I work at a large corporate law firm and share a secretary with a senior partner whose office is two down from mine. Today, she informed me that the partner’s father had passed away. I had heard him speaking of his father’s illness, whether in hushed tones or in a loud frenzy as he ran out of the office to see his father at the hospital each day. I guess I knew this was coming.
The inevitability of death is something I’ve come to know really well, actually. When my dad was diagnosed with terminal liver cancer at the age of 55, without a single prior day of any actual real sickness, I started thinking about death. It wasn’t a thought I revealed to others, especially since I knew that they were thinking of it and hiding their thoughts of it as well. Death had always been inevitable but still unthinkable. And to think of it made it real, more palpable, more inescapable.
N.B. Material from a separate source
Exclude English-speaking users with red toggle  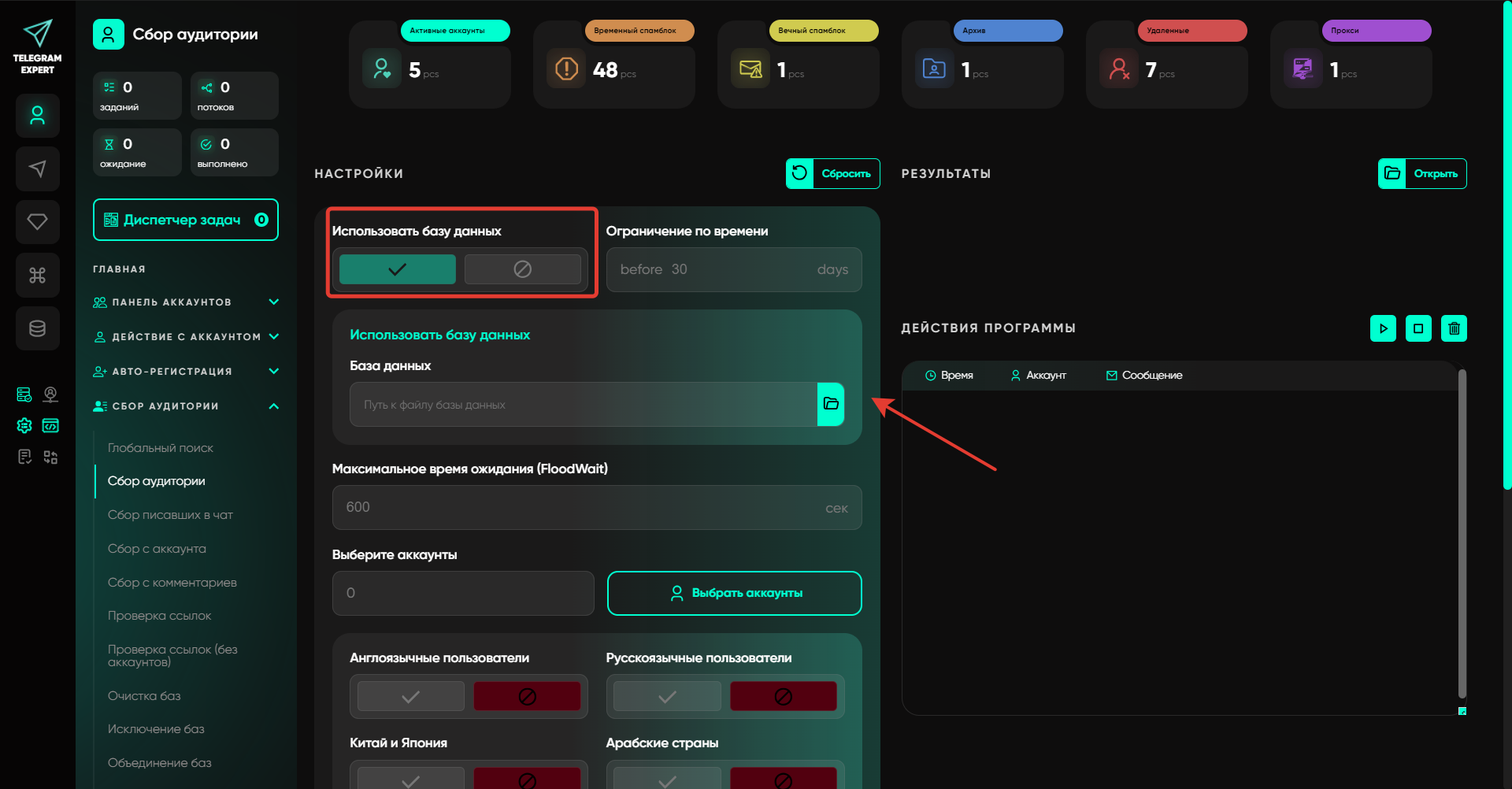pos(527,696)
Death was defeatist.
I think in the process of hiding my thoughts of death from others, I fell into a habit of hiding it from myself, too. That’s a weird thing…to hide your thoughts from yourself. I’d be in the midst of my daily activities when the thought would occur to me: “My father is dying.” And then I’d quickly return to my work, afraid to acknowledge the very fact I had thought. I didn’t appreciate my mind sneaking up on me like that.
But now, five months after he passed away, I think about death all the time. I am not afraid of it. I am not even afraid of telling people that I am thinking of it. (Hence, this blog post.) Sometimes I think of it to remind myself of the Hereafter or of the preciousness of the here and now or of the need to think of the big picture and not let the little things bring me down. All those good, functional uses of death-thoughts. But mostly, I think of death because life, in all its glorious redundancy, makes me think of it. Something about all of us living formulaic lives—despite some people’s honest attempt to escape from mediocrity—is reminiscent of death. Or maybe the death-thoughts themselves make life seem redundant. Who knows, who cares.
It seems so ungrateful, so non-spiritual, so unIslamic to think of life in this way. But I can’t help it. I can’t help thinking the modern impulse to embrace and almost worship youthfulness is—besides just an escape from the inevitable—an encapsuling of something sort of pitiful. Being young is overrated. Live life, make the most of it… and be done with it.
I used to think in more ambitious, inspirational terms, appreciating life for its potential and working hard to realize that potential. I still work hard; I still embrace humanity. I just don’t take life so seriously anymore. I no longer see it as inherently deep and meaningful. Life is temporal, the world is temporal, we’re all going to die. The world truly is a mere bridge to the Hereafter, and we are merely wayfarers. I guess I have become blind to the supposed beauty of it all.